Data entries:
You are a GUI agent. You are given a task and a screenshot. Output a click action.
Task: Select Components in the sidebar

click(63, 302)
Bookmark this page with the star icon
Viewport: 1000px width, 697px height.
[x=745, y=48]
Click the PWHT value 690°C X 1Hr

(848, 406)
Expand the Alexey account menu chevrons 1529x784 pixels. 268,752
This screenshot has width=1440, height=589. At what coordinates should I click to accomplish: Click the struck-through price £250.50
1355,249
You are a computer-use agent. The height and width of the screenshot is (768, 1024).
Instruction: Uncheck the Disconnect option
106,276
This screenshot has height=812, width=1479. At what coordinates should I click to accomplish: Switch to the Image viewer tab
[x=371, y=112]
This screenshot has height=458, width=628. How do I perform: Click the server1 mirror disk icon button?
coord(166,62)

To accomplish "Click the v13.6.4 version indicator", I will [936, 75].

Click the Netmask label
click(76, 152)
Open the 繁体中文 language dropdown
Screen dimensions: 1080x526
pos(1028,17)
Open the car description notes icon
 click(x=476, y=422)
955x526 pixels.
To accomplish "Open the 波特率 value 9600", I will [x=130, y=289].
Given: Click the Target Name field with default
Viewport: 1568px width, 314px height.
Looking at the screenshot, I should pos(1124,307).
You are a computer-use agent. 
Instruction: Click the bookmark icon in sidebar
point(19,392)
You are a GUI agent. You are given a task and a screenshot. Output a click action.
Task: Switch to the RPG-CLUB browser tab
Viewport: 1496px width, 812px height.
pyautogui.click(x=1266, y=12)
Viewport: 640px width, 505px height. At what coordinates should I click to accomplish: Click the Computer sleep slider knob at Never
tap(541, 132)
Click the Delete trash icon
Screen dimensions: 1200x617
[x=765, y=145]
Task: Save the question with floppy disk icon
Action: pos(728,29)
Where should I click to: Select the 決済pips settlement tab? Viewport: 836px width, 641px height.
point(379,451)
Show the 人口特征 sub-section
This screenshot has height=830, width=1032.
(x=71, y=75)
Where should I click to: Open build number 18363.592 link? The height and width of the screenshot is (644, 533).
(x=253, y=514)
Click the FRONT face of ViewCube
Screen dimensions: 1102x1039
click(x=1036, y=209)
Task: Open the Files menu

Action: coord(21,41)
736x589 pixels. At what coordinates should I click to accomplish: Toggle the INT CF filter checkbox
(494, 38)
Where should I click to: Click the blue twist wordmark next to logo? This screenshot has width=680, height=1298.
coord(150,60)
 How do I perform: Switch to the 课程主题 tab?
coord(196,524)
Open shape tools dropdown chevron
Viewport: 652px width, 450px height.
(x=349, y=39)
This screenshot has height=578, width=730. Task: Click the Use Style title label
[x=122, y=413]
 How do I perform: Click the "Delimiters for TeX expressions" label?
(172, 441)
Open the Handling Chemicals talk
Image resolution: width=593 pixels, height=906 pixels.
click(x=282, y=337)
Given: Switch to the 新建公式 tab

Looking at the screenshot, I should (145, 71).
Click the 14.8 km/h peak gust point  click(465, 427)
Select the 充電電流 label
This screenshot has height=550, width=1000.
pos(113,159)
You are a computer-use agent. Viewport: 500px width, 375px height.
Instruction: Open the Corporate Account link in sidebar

__ABOUT THIS EXERCISE__
Transcribe only the trailing portion of the entries above: the line that contains "Task: Open the Files menu" and each line after it.

__PROBLEM SOLUTION__
Task: Open the Files menu

Action: coord(21,41)
736x589 pixels. At what coordinates should I click to accomplish: Toggle the INT CF filter checkbox
(494, 38)
Where should I click to: Click the blue twist wordmark next to logo? This screenshot has width=680, height=1298.
coord(150,60)
 How do I perform: Switch to the 课程主题 tab?
coord(196,524)
Open shape tools dropdown chevron
Viewport: 652px width, 450px height.
(x=349, y=39)
This screenshot has height=578, width=730. Task: Click the Use Style title label
[x=122, y=413]
 How do I perform: Click the "Delimiters for TeX expressions" label?
(172, 441)
Open the Handling Chemicals talk
Image resolution: width=593 pixels, height=906 pixels.
click(x=282, y=337)
Given: Switch to the 新建公式 tab

Looking at the screenshot, I should (145, 71).
Click the 14.8 km/h peak gust point  click(465, 427)
Select the 充電電流 label
This screenshot has height=550, width=1000.
pos(113,159)
You are a computer-use agent. Viewport: 500px width, 375px height.
Instruction: Open the Corporate Account link in sidebar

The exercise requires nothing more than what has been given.